Explanandum level: it provides information describing the material characteristics of the input, and its metadata. Among other things, it may contain summary information about: 1. the algorithms and models composing the involved processes; 2. metadata about the physical and virtual context in which the automated process operates; 3. the syntax used in the datasets and the number and the variety of entities described within them.

Classes level: it provides information about the variety of types and classes represented in the dataset or involved in the process.

Entities level: it provides information about each entity described in the dataset with particular attention to human-readable descriptions and fundamental information.

Properties level: it provides information about each property associated to the selected entity as specified in the dataset, and the associated value. At this level we can investigate the provenance of the assertion and of the data, if they are trustworthy.

Grounding level: it explicitly identifies with precision and detail the exact part of the explainable model/dataset associated to the individual narrative element, possibly in the source format in which it was placed in the input to the explaining process. In this part we could explain the logic used (e.g., defeasible logic).

Exploration level: it provides information at the level of the conceptual domains, connecting it with information, facts, norms, values and anything that is not explicitly mentioned in the input but may be relevant for the understanding of the explainee. In this level we could explain the arguments and the counter-arguments.

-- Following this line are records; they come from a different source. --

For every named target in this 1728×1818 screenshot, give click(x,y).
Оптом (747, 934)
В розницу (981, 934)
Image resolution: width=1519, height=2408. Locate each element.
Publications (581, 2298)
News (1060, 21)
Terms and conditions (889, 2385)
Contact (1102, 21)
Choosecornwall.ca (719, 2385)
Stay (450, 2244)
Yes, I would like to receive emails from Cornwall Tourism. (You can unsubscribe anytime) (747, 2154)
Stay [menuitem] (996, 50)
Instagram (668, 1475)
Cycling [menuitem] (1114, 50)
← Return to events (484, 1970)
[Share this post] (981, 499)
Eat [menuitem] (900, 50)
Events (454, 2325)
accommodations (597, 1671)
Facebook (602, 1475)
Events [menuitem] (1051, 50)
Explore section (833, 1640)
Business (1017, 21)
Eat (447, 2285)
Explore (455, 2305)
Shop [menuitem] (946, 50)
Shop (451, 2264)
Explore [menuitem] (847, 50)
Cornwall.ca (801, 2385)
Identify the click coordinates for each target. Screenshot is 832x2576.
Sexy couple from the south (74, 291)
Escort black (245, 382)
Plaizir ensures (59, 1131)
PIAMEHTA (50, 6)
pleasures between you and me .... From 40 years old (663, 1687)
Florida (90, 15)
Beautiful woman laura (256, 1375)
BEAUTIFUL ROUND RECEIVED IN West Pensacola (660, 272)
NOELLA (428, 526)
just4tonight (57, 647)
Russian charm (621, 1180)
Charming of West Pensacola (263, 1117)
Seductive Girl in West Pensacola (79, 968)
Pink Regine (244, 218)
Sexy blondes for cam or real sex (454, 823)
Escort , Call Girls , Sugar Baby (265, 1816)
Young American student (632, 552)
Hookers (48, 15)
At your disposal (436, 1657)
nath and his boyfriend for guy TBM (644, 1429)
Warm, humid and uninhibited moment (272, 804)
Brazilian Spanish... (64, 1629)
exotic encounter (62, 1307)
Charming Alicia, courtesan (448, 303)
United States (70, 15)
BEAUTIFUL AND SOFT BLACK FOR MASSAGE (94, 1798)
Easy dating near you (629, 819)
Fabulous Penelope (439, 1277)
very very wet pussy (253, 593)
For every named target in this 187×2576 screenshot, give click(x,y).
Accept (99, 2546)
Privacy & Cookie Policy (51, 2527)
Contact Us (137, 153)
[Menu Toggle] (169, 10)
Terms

We show here a use-case of an explanatory tool based on our model. In this use-case, the explanatory tool is used to explain the decision taken by an ADM on a case concerning the GDPR, art. 8. The aforementioned case is about the conditions applicable to child’s consent in relation to information society services. The art. 8 of GDPR fixes at 16 years old the maximum age for giving the consent without the parent-holder authorization. This limit could be derogated by the domestic law. In Italy the legislative decree 101/2018 defines this limit at 14 years. In this situation we could model legal rules in LegalRuleML [ 1, 15 ] using defeasible logic (as shown in figure 2), in order to be able to represent the fact that the GDPR art. 8 rule (16 yearsOld) is overridden with the Italian’s one (14 yearsOld). The SPINDle legal reasoner processes the correct rule according to the jurisdiction (e.g., Italy) and the age. Suppose that Marco (a 14 years old Italian teenager living in Italy) uses Whatsapp, and his father, Giulio, wants to remove Marco’s subscription to Whatsapp because he is worried about the privacy of Marco when online. In this simple scenario, the Automated Decision Making system would reject Giulio’s request to remove Marco’s profile, because of the Italian legislative decree 101/2018. What if Giulio wants to know the reasons why his request was rejected? Figure 3 shows a possible view of our explanatory tool.